È fuor di dubbio che i vari governi che si sono succeduti a Tel Aviv abbiano delle grandi responsabilità per non aver mai consentito una qualche soluzione al problema della coesistenza con i palestinesi. Ed è altrettanto evidente che la continua apertura di nuovi insediamenti abusivi in Cisgiordania (legalizzati a posteriori da governi compiacenti) con relativo sgombero dei precedenti occupanti palestinesi non poteva che essere di insormontabile ostacolo ad ogni possibile futura negoziazione. Perfino quei palestinesi che vivono dentro i confini ufficiali di Israele, pur mantenendosi in condizioni di vita più che accettabili e migliori di molti arabi nati e cresciuti in altri Paesi medio-orientali, non potevano considerarsi appagati vista la loro condizione di cittadini di serie B.
Tuttavia anche da parte dei vari rappresentanti del popolo palestinese si è fatto di tutto, fin dall’inizio, per impedire che un qualsiasi accordo potesse essere raggiunto. La cosa non riguarda solo Hamas, sicuramente tra i peggiori protagonisti del dramma Medio Orientale. Anche l’Olp di Abu Mazen, e prima di lui di Arafat, ha sempre dichiarato di voler trovare una soluzione comune, ma quando una soluzione sembrava raggiungibile hanno sempre fatto marcia indietro, smentendo perfino ciò che avevano concordato. Di là da alcune dichiarazioni apparentemente concilianti espresse in inglese per i pubblici occidentali, quando i vari capi si esprimevano in arabo le loro affermazioni erano piene di insulti e inviti all’odio contro “gli occupanti ebrei”. Ne sono stato testimone durante una visita in una scuola per ragazzi palestinesi gestita dall’Onu (sic!) dove ho notato cartelli sui muri delle aule che invitavano quelle nuove generazioni ad odiare tutti gli ebrei, a prepararsi per cacciarli definitivamente da quella che consideravano la loro terra.
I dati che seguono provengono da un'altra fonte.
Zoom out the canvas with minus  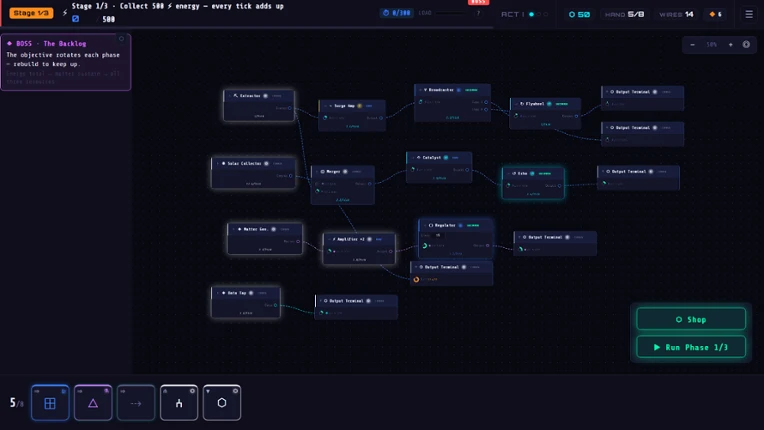[692, 44]

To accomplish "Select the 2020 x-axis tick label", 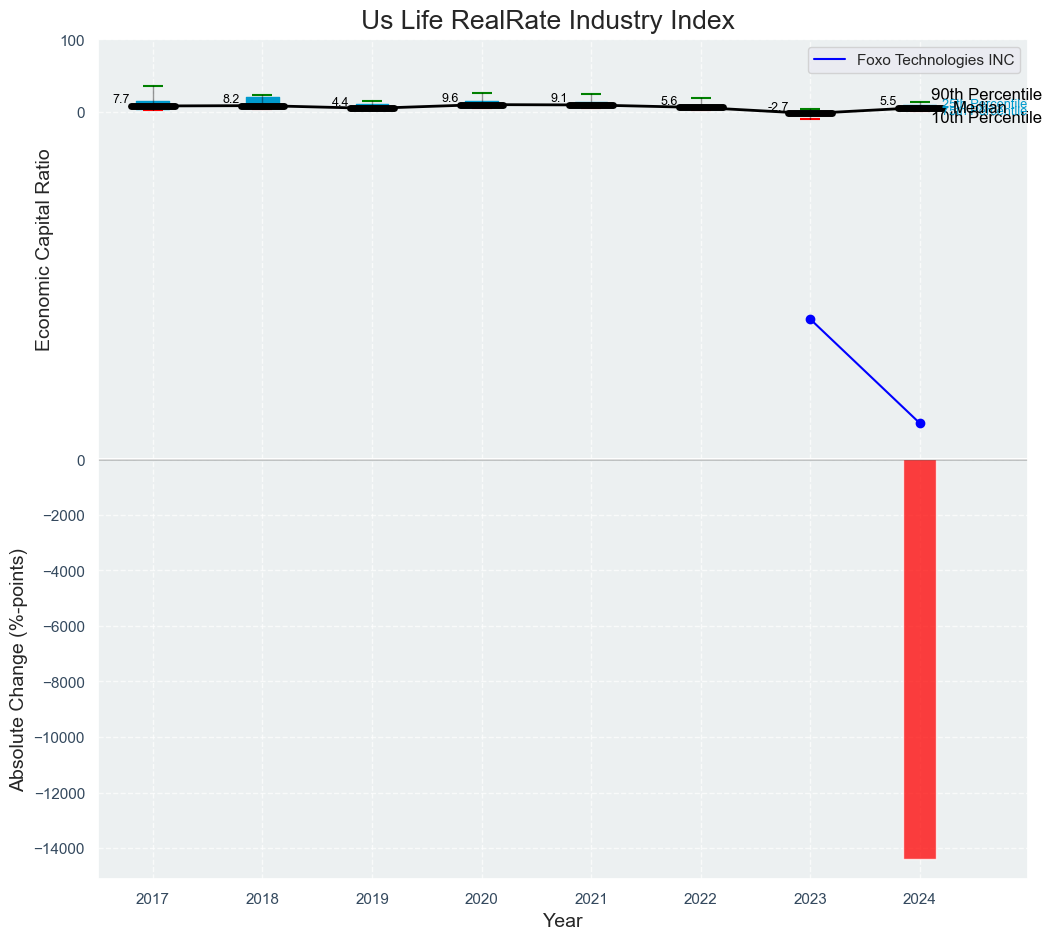I will point(481,898).
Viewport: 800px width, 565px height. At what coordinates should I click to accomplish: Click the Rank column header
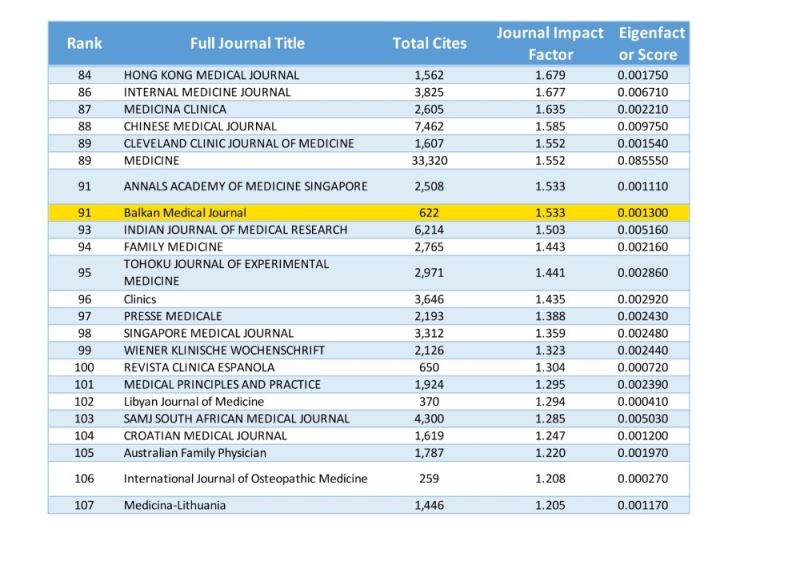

Già lo scorso anno, in un articolo per Linkiesta, avevo fatto notare che la leadership dell’Olp aveva procrastinato le elezioni temendo una vittoria di Hamas anche in Cisgiordania, e gli stessi servizi israeliani avevano messo in guardia dal rischio di una pioggia di missili nel caso non si fossero tenute le elezioni.
Come non bastasse, nel documento istitutivo di Hamas non c’è mai stato spazio per una qualche soluzione (due Stati o altro) che non fosse la “sparizione di Israele” dalla faccia della terra.
Cercare di identificare chi tra i due, israeliani o palestinesi, abbia un po’ più di ragione o chi abbia certamente torto è una sfida inutile: entrambi hanno le loro ragioni ed entrambi sono nel torto. Pure se il recente massacro non avesse mai avuto luogo, il loro reciproco odio era ed è tale che provare a ricondurli a un ragionamento di semplice buon senso o di accettabile compromesso si è dimostrata una battaglia impossibile.
Sempre su Linkiesta, sottolineando la realtà che non vede l’interesse ne’ degli uni ne’ degli altri ad accordi di pace a cominciare dalla soluzione dei “due Stati”, indicavo anche l’impercorribilità della soluzione di un unico Stato israeliano che includesse tutti i Territori e la popolazione ivi residente come cittadini con uguali diritti, indipendentemente dalla loro etnia o religione: se i palestinesi, in base al “diritto al ritorno”, si trasferissero in Israele, cambierebbero sensibilmente il rapporto numerico tra le due etnie facendo diventare maggioranza quella araba sopra quella ebraica, con le ovvie conseguenze politiche. L’altolà a tale ipotesi è arrivata anche dal governo Netanyahu, il quale nel 2018 ha inserito nella “Legge Fondamentale” che “Israele è uno stato ebraico”, cioè non tanto della nazione israeliana, bensì del “popolo ebraico”. I palestinesi (ma non solo) verrebbero quindi implicitamente ad essere “ospiti”, e non accetterebbero ciò che viene percepita come una “discriminazione” o perfino novello “apartheid”.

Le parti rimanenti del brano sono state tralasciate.